From: shveta malik <shveta(dot)malik(at)gmail(dot)com>
To: Amit Kapila <amit(dot)kapila16(at)gmail(dot)com>
Cc: "Drouvot, Bertrand" <bertranddrouvot(dot)pg(at)gmail(dot)com>, "Zhijie Hou (Fujitsu)" <houzj(dot)fnst(at)fujitsu(dot)com>, Peter Smith <smithpb2250(at)gmail(dot)com>, "Hayato Kuroda (Fujitsu)" <kuroda(dot)hayato(at)fujitsu(dot)com>, Bharath Rupireddy <bharath(dot)rupireddyforpostgres(at)gmail(dot)com>, Peter Eisentraut <peter(dot)eisentraut(at)enterprisedb(dot)com>, Bruce Momjian <bruce(at)momjian(dot)us>, Ashutosh Sharma <ashu(dot)coek88(at)gmail(dot)com>, Andres Freund <andres(at)anarazel(dot)de>, pgsql-hackers <pgsql-hackers(at)postgresql(dot)org>, Ajin Cherian <itsajin(at)gmail(dot)com>, Alvaro Herrera <alvherre(at)alvh(dot)no-ip(dot)org>, shveta malik <shveta(dot)malik(at)gmail(dot)com>
Subject: Re: Synchronizing slots from primary to standby
Date: 2023-11-16 12:03:54
Message-ID: CAJpy0uB_y_1akXUWM9WnSdQ-NVWTnHTpmNu6gJQ5tnyuAMTUOg@mail.gmail.com
Views: Raw Message | Whole Thread | Download mbox | Resend email
Thread:
Lists: pgsql-hackers

On Thu, Nov 16, 2023 at 3:43 PM Amit Kapila <amit(dot)kapila16(at)gmail(dot)com> wrote:
>
> On Wed, Nov 15, 2023 at 5:21 PM shveta malik <shveta(dot)malik(at)gmail(dot)com> wrote:
> >
> > PFA v34.
> >
>
> Few comments on v34-0001*
> =======================
> 1.
> + char buf[100];
> +
> + buf[0] = '\0';
> +
> + if (MySubscription->twophasestate == LOGICALREP_TWOPHASE_STATE_PENDING)
> + strcat(buf, "twophase");
> + if (MySubscription->failoverstate == LOGICALREP_FAILOVER_STATE_PENDING)
> + {
> + if (buf[0] != '\0')
> + strcat(buf, " and ");
> + strcat(buf, "failover");
> + }
> +
> ereport(LOG,
> - (errmsg("logical replication apply worker for subscription \"%s\"
> will restart so that two_phase can be enabled",
> - MySubscription->name)));
> + (errmsg("logical replication apply worker for subscription \"%s\"
> will restart so that %s can be enabled",
> + MySubscription->name, buf)));
>
> I feel it is better to separate elogs rather than construct the
> string.

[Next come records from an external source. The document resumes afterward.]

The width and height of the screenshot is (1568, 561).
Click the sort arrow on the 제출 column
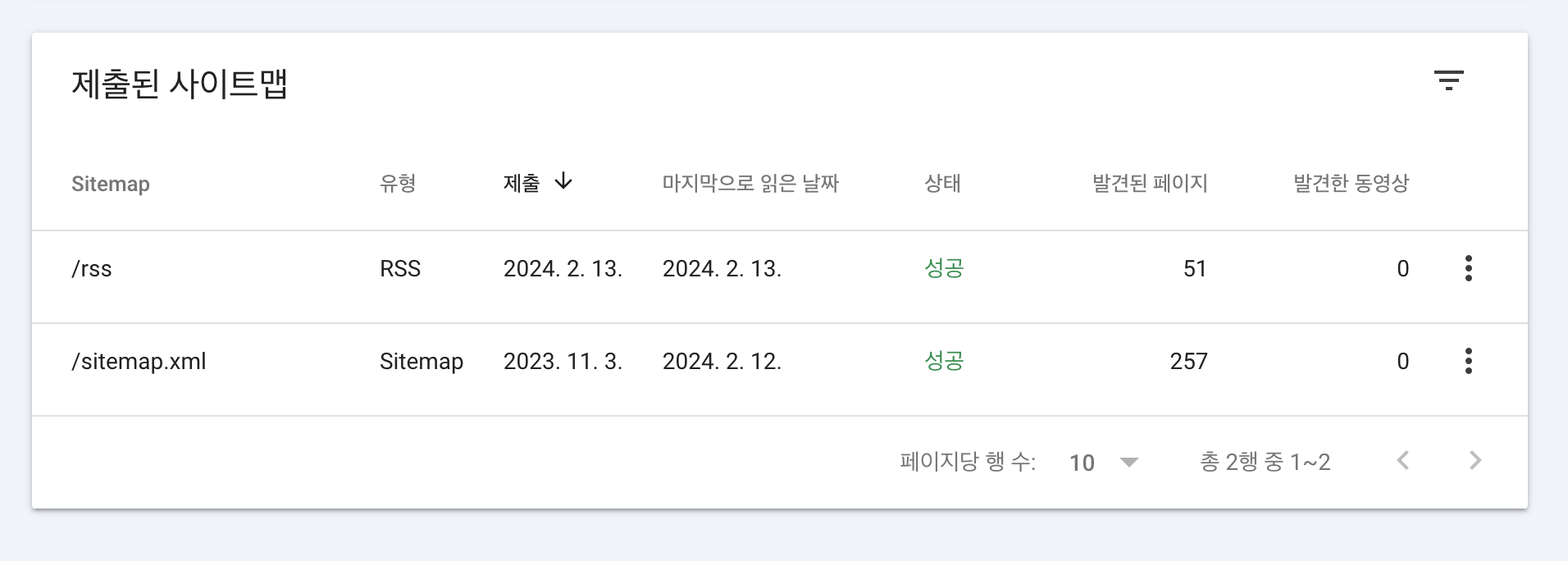(564, 183)
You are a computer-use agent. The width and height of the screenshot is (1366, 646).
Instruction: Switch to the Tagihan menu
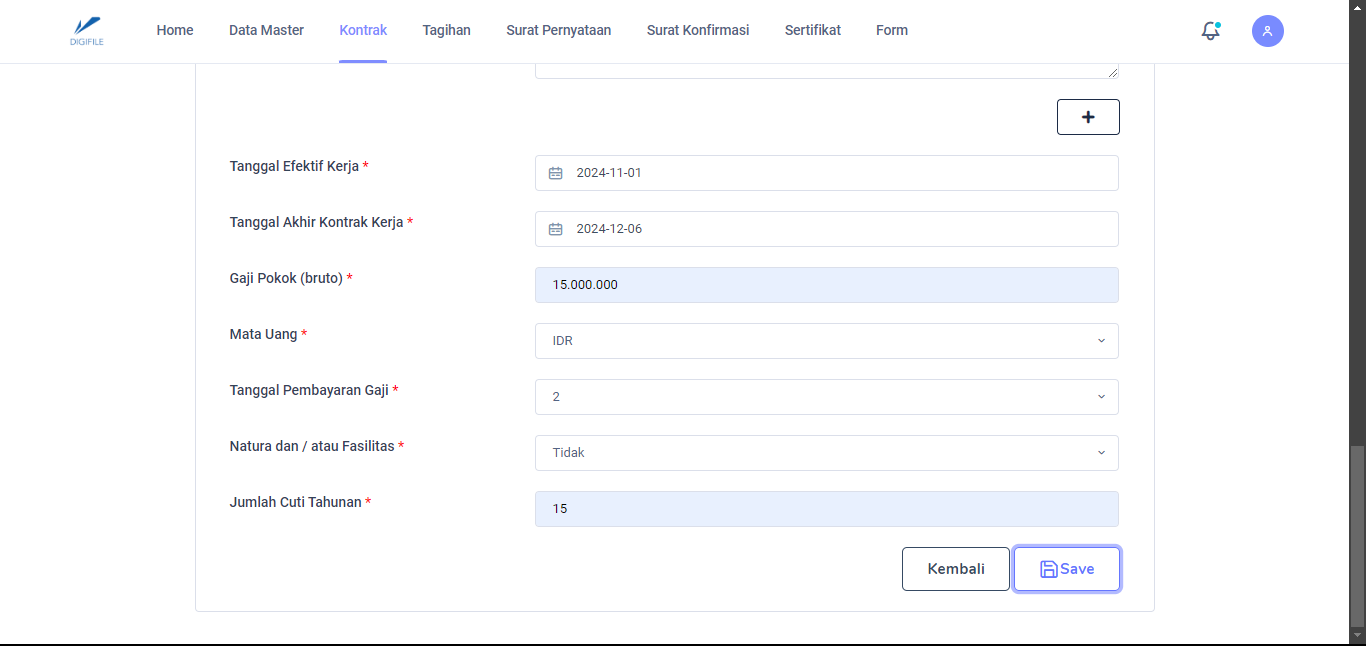(x=446, y=30)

It would be easier for the translation.
>
> 2.
> -
> /* Initialize walsender process before entering the main command loop */
>
> Spurious line removal
>
> 3.
> @@ -440,17 +448,8 @@ pg_physical_replication_slot_advance(XLogRecPtr moveto)
>
> if (startlsn < moveto)
> {
> - SpinLockAcquire(&MyReplicationSlot->mutex);
> - MyReplicationSlot->data.restart_lsn = moveto;
> - SpinLockRelease(&MyReplicationSlot->mutex);
> + PhysicalConfirmReceivedLocation(moveto);
> retlsn = moveto;
> -
> - /*
> - * Dirty the slot so as it is written out at the next checkpoint. Note
> - * that the LSN position advanced may still be lost in the event of a
> - * crash, but this makes the data consistent after a clean shutdown.
> - */
> - ReplicationSlotMarkDirty();
> }
>
> I think this change has been made so that we can wakeup logical
> walsenders from a central location. In general, this is a good idea
> but it seems calling PhysicalConfirmReceivedLocation() would make an
> additional call to ReplicationSlotsComputeRequiredLSN() which is
> already called in the caller of
> pg_physical_replication_slot_advance(), so not sure such unification
> is a good idea here.
>
> 4.
> + * Here logical walsender associated with failover logical slot waits
> + * for physical standbys corresponding to physical slots specified in
> + * standby_slot_names GUC.
> + */
> +void
> +WalSndWaitForStandbyConfirmation(XLogRecPtr wait_for_lsn)
>
> In the above comments, we don't seem to follow the 80-col limit.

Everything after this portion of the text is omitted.